The Talking Lion

Wednesday, June 01, 2005

Be very very quiet, I'm hunting civil liberties

Today's lead edit in the New York Times left me frustrated, but not surprised.

You see back when the Patriot Act was passed in the aftermath of 9/11, many of the provisions had "sunset clauses" which put a time limit on how long the many of the sections of the bill. Now that these provisions are about to expire, Congress is considering renewing them and/or making them permanent. According to the NYT,
Now that opportunity is here, and far from removing obvious threats to
civil liberties in the law, the White House and eager Senate Republicans seem
bent on making it worse. Citizens who want to keep an eye on the process will
have no easy task. The most crucial debates of the Senate Intelligence Committee are being kept closed to the public.

Apparently, Senators love irony. The whole frustration with the first Patriot Act was the fact that it was passed so quickly before there could be any sort of real debate on the provisions. So now, four years later, after many Congressmen have turned against the Patriot Act after taking a closer look, the Senate is going to try and quietly sneak this through and hope that nobody notices. This is beyond an outrage. This is flat out insulting.

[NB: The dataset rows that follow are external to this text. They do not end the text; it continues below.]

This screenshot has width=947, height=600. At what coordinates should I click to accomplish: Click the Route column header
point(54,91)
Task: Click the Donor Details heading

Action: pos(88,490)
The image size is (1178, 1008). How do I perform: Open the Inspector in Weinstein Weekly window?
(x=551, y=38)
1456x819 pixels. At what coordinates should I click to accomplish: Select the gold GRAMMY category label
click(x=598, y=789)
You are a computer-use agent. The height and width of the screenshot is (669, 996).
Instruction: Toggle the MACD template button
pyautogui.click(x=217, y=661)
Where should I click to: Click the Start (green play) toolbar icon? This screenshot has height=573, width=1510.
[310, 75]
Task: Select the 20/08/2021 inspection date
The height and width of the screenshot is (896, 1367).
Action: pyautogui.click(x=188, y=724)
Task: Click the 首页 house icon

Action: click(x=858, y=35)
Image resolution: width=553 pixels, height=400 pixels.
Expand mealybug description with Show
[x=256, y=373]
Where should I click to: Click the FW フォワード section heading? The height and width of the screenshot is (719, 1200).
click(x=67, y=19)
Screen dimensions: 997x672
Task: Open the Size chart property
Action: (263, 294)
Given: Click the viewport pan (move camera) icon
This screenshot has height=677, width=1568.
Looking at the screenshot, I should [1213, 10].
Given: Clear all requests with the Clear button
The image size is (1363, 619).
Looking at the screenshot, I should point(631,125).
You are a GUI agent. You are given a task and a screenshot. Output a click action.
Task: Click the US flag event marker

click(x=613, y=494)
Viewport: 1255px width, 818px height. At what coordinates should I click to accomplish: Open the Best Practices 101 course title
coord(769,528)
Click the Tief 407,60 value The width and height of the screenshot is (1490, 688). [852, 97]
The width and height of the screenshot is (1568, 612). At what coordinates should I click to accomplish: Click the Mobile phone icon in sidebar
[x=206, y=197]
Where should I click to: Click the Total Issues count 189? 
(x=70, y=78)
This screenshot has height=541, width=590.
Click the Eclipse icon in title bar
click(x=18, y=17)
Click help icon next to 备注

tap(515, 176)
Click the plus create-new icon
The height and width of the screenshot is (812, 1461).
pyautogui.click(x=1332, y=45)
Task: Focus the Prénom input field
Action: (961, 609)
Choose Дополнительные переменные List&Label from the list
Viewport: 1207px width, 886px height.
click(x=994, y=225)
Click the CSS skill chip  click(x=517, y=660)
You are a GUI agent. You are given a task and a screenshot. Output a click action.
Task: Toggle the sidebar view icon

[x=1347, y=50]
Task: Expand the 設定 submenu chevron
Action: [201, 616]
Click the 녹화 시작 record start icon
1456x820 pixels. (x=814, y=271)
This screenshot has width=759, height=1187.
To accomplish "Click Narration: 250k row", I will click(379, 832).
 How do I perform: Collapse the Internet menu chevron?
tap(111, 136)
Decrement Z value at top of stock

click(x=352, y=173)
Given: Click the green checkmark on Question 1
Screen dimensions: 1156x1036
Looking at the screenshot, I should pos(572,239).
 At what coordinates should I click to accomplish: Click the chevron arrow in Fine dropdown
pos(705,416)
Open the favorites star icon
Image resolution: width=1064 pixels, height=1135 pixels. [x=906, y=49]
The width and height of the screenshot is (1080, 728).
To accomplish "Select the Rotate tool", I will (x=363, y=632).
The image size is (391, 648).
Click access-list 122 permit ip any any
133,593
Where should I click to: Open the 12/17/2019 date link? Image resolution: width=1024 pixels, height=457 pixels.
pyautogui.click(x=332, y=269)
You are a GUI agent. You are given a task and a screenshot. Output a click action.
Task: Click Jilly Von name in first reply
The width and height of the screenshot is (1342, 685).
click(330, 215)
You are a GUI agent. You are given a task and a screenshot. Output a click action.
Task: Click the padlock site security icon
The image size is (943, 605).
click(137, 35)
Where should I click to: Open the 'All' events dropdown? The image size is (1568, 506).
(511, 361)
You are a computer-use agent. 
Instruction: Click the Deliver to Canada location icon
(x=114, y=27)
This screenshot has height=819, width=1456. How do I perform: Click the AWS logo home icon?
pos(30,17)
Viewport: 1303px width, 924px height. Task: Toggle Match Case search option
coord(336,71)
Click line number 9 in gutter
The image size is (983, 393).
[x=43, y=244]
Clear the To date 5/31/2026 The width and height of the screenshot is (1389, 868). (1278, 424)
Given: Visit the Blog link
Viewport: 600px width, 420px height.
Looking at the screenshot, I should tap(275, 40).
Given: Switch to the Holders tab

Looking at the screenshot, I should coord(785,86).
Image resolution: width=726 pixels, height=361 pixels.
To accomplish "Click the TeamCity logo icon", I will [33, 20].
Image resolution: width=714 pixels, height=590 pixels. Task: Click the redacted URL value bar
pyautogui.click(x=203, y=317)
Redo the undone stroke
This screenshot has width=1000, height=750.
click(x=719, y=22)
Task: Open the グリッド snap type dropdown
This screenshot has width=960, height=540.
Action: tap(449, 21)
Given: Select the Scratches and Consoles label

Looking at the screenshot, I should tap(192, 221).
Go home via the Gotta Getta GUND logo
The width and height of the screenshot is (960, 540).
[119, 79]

Considering what happened with the originial Patriot act, the public has a right to know what's going on, which Senators are saying what and how these lawmakers came to their decisions. Every single citizen should receive a transcript of these hearings and the rest of the deabte/deliberations concerning what happened with this act the first time around.

I just hope people raise a fuss about this. And I hope this kind of thing makes it to the front page of the NYT in the form of a news story instead of the Lead Editorial on page A22.